Turner Prize is far from picture perfect

You can almost guarantee The Turner Prize to cause a rumpus for one reason or another but this year's row was an unusual spat between the photographers who'd arrived to cover the exhibition's launch and Tate Britain.

The gallery handed photographers a contract which included a sub-clause which warned them not to broadcast or publish any filming, photographs or text that would "result in any adverse publicity for the Tate". The contracts got torn up and the photographers were left cooling their heels outside.

Eventually, the Tate backed down and opened its doors. In the meantime, print journalists were given a tour of the exhibition, which opens to the public today. The verdict? Neither especially good nor especially bad, but moderately mediocre.

The Turner never succeeds in ravishing us visually. It doesn't make us weep in despair either. Things could be worse, but can this really be the best art made in Britain by a man or woman under 50 has to offer?

Four artists are competing for the £25,000 top prize.
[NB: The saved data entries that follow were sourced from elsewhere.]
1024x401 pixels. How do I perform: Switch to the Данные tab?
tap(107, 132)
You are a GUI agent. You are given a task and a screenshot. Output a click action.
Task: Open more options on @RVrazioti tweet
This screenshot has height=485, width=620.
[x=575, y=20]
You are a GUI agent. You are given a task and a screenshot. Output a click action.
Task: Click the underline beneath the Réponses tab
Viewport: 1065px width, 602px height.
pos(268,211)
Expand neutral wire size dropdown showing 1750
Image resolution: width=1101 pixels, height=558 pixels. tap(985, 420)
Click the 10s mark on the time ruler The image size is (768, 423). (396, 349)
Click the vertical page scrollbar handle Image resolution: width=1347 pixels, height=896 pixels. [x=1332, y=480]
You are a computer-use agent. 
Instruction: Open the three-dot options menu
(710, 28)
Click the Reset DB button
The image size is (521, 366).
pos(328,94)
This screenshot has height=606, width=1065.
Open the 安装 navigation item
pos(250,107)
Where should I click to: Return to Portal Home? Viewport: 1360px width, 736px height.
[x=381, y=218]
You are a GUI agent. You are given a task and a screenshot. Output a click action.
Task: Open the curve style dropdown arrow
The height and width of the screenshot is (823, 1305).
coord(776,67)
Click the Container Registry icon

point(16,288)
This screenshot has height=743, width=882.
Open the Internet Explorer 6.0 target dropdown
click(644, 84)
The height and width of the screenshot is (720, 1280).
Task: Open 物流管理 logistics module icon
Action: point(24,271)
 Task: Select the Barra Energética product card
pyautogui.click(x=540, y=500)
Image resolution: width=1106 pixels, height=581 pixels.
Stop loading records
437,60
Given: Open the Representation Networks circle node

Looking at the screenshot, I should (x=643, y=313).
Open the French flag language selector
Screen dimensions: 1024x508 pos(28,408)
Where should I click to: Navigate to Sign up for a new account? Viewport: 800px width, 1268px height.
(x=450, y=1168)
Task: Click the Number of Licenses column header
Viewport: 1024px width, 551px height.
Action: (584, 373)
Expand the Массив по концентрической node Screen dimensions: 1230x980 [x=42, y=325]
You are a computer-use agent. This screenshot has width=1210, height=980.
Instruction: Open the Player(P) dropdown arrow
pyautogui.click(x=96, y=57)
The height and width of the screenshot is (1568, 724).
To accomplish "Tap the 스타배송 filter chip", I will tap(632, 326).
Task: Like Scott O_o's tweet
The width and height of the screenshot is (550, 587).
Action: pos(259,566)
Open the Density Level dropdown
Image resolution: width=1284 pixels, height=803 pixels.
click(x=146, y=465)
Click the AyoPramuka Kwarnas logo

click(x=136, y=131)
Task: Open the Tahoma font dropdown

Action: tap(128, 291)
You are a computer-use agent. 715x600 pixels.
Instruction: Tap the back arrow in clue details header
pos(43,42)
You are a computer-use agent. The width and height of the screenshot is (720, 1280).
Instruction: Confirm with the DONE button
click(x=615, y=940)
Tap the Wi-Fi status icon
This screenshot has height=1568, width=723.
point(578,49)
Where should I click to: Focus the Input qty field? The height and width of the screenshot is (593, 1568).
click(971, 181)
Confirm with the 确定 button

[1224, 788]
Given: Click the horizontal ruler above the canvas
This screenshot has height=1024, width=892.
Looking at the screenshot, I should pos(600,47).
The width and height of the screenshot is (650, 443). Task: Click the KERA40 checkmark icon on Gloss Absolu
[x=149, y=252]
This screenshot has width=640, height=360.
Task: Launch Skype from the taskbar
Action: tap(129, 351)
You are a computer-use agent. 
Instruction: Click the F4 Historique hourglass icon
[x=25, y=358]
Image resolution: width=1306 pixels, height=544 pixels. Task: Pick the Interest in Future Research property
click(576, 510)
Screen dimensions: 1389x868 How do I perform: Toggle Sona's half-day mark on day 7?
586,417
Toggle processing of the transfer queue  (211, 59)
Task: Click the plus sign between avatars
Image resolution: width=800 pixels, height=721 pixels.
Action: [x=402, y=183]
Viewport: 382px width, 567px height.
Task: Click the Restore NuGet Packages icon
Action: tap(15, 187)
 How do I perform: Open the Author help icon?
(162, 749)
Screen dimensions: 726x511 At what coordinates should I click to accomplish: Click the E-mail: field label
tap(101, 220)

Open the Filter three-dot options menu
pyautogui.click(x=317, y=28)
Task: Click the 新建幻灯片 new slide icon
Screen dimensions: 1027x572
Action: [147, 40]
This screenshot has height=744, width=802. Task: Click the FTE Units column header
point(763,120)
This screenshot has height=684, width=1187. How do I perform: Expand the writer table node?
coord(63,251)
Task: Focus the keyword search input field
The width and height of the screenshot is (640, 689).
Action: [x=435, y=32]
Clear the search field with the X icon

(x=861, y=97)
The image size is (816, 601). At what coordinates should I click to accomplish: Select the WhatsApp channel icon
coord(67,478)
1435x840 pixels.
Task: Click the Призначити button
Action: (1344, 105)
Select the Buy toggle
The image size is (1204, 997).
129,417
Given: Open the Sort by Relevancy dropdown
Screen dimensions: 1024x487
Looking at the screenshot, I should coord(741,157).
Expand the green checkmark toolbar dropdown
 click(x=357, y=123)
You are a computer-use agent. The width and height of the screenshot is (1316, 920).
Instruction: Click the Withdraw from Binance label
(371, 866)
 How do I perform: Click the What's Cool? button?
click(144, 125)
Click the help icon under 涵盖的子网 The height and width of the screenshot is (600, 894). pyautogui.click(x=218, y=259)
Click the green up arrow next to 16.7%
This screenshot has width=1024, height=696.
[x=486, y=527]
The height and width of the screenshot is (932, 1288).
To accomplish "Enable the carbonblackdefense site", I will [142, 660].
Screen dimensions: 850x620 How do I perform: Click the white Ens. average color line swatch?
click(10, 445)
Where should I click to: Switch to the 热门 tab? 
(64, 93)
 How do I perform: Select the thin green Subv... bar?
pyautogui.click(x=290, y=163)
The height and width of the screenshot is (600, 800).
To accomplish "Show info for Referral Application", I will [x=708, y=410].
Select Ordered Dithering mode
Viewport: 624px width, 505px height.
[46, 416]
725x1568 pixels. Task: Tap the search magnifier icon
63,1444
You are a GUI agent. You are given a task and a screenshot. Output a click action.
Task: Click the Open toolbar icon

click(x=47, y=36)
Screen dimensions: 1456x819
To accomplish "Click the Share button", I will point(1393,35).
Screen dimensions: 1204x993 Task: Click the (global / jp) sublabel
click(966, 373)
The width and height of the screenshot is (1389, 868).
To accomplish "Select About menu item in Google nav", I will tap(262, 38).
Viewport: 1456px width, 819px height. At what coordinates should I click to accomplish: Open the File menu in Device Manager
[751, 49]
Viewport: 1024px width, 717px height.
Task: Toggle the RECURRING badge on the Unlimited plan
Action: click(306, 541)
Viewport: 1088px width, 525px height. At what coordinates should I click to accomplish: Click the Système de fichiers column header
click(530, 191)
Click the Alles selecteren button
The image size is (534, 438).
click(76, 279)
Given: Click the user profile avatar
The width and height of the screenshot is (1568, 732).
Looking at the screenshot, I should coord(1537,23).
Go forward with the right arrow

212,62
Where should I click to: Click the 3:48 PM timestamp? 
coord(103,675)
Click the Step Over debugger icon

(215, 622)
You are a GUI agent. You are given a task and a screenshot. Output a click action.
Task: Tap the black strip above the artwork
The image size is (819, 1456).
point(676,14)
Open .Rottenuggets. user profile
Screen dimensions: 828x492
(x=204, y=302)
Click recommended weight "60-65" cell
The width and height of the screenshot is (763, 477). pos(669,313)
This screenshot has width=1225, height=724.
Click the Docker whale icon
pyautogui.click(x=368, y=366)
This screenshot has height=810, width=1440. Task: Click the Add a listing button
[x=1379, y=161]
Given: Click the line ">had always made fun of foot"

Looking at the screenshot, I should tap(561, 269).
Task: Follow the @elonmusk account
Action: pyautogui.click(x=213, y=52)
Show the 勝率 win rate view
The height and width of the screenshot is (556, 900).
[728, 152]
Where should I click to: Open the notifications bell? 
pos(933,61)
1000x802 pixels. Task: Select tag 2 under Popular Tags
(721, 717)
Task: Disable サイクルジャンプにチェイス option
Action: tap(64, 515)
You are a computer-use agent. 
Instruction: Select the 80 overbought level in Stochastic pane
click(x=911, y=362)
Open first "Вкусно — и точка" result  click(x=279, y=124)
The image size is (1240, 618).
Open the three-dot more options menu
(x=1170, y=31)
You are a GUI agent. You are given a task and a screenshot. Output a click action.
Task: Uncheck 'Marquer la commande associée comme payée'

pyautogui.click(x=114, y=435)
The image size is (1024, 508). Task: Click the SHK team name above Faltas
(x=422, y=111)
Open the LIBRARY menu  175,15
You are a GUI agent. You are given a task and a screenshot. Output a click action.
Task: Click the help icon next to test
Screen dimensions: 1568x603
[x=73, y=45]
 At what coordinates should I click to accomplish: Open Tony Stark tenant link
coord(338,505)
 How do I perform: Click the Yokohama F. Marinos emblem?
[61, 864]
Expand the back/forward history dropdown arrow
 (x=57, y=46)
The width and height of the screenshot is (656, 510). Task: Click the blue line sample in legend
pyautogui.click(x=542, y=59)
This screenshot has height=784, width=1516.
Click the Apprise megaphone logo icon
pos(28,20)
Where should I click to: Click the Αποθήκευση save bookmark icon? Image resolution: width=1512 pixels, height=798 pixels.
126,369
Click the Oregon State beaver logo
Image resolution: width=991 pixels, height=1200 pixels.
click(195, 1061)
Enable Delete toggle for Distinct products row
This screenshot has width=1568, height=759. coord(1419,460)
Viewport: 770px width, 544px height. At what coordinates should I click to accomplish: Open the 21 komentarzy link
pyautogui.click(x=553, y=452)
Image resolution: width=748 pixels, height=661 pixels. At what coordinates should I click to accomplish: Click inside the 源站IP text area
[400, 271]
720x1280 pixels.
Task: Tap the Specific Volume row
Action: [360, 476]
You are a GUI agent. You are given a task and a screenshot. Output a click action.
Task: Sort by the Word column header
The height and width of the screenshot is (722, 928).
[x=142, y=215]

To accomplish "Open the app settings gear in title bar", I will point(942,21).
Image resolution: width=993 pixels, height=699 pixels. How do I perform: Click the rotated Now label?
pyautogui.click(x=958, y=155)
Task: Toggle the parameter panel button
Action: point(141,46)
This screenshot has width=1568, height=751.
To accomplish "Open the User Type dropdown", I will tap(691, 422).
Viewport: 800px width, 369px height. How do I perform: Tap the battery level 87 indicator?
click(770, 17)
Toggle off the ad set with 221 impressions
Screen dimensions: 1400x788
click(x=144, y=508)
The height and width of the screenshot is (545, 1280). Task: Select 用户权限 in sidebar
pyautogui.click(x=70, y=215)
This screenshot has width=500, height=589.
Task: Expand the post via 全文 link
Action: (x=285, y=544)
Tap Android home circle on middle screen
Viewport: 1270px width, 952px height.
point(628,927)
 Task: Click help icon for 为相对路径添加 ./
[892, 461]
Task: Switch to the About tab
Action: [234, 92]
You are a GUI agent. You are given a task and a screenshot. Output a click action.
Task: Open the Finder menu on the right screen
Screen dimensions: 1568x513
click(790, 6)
Susan Philipsz's Lowlands fills an entire empty gallery – well, it's empty apart from three black speakers, which project slightly different recordings of her singing a melancholy 16th-century folksong, a cappella about a lost love who returns from the grave to haunt his beloved. It's wistful, touching, engaging in its sweet, untutored rawness but might be a touch more engaging if you could hear the lyrics.

Dexter Dalwood is the only painter in the show. He makes what look like flatly, thinly painted, scaled-up collages in oils, mixing and matching his influences – sometimes bits of cubist paintings turn up. You could call him a history painter de nos jours. The titles of the works tend to talk up their significance – The Death of David Kelly comments upon a man who found himself embroiled in the deadly game of politics. Is this painting really an imaginative embodiment of the Kelly tragedy? These paintings seem to be making claims for themselves that the works themselves don't quite justify.

The Otolith Group is a collective practice. Books sit on tables, waiting to be read. TV screens present a 13-part television series about the heritage of Hellenism made by the French film-maker Chris Marker. On the big screen a film called Otolith III takes an unreleased film project by Satyajit Ray, and partially realises it through an ever-shifting sequence of archival images. At times it becomes a visually ravishing dream world. As an enterprise, it also feels monstrously pretentious.

Like the Otolith group, the Spanish sculptor Angela de la Cruz is in the business of interrogating her own practice as an artist. She makes paintings of a relatively minimal kind, and then she does violence to them.

But as with so much in this show, there is too much premeditation here. These artists have forgotten that art can also thrive by letting go.